- Born: 1948 (age 77–78)

= Roger Jones (physician) =

British physician, educator and editor

Roger Hugh Jones (born 1948) is a British general practitioner, a professor of general practice, and former editor of the British Journal of General Practice.

==Career==
Jones was trained at the University of Oxford and at St Thomas' Hospital.

He practised as a GP in Hampshire from 1979. He later worked in Lamberth, London and retired from clinical practice in 2010. He was Wolfson Professor of General Practice at Guy's, King's, and St Thomas' School of Medicine, all in London.

He was the editor of the British Journal of General Practice until April 2020.

He served as the founding President of the Primary Care Society for Gastroenterology and as the founding Chairman of the European Society for Primary Care Gastroenterology.

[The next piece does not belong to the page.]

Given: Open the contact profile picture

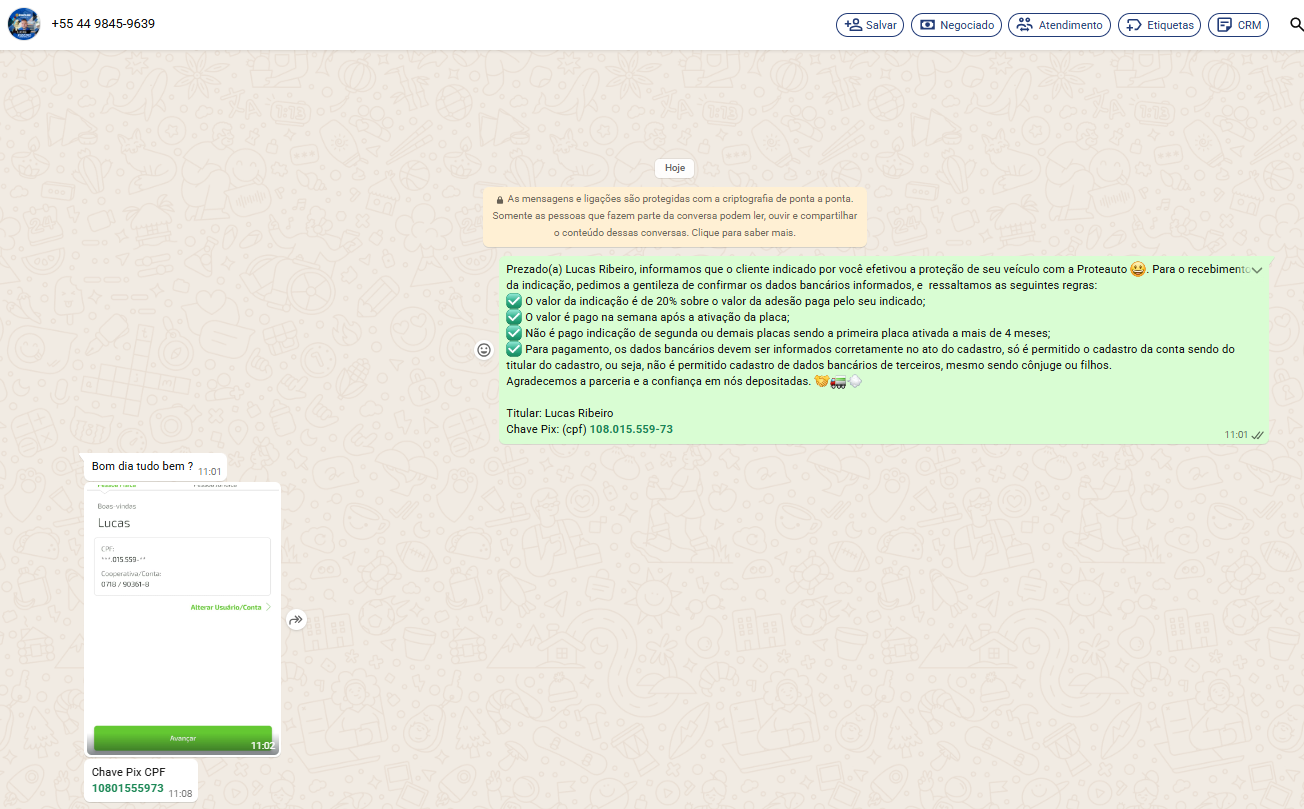Looking at the screenshot, I should (x=24, y=24).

In 2011, he gave evidence to the United Kingdom's Select Committee on Science and Technology, regarding peer review.

Jones was Chair of the Trustees of the medical charity CORE, formerly the Digestive Disorders Foundation, from 2010–2013. He was Chair of the Trustees of the Royal Medical Benevolent Fund from 2013–2017.

==Honours and awards==
His is a Fellow of the Royal College of Physicians, Fellow of the Royal College of General Practitioners and Fellow of the Academy of Medical Sciences.

Jones was appointed Officer of the Order of the British Empire (OBE) in the 2021 New Year Honours for services to general practice.